[Stored items]
◇ ◇ ◇

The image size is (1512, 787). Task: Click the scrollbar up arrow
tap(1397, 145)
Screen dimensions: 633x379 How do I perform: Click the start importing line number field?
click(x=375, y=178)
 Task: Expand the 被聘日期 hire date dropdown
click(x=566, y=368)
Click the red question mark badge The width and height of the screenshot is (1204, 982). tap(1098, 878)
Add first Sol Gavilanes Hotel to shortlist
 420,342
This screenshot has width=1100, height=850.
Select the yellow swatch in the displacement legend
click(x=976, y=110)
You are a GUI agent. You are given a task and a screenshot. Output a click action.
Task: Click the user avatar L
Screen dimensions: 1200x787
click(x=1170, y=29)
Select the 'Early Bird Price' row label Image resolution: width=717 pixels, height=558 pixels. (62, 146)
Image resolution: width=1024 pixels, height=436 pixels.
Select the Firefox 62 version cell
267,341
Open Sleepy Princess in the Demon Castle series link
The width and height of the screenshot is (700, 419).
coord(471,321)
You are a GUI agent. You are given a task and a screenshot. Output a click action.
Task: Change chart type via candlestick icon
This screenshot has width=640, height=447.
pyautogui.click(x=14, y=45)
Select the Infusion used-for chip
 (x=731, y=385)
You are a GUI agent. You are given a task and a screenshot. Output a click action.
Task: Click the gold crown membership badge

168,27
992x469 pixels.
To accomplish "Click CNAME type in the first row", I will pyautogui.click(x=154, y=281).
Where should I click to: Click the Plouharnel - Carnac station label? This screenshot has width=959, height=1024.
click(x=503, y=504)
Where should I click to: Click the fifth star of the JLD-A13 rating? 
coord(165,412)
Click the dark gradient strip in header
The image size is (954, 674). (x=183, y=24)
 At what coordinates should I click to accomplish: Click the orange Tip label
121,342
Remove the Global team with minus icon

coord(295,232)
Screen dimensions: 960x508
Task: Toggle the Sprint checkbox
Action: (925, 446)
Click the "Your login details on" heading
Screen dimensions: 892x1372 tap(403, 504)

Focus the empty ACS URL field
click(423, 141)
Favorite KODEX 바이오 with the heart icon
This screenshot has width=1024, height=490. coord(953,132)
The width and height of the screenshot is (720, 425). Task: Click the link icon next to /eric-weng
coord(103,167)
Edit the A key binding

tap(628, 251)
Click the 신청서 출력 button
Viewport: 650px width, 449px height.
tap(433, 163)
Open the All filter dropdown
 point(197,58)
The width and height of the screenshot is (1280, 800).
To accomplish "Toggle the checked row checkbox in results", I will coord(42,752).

◇ ◇ ◇

● **What you need to do**
Pull out every line holding "pixels" from the records above, and copy it.

● **Result**
Select the 'Early Bird Price' row label Image resolution: width=717 pixels, height=558 pixels. (62, 146)
Image resolution: width=1024 pixels, height=436 pixels.
992x469 pixels.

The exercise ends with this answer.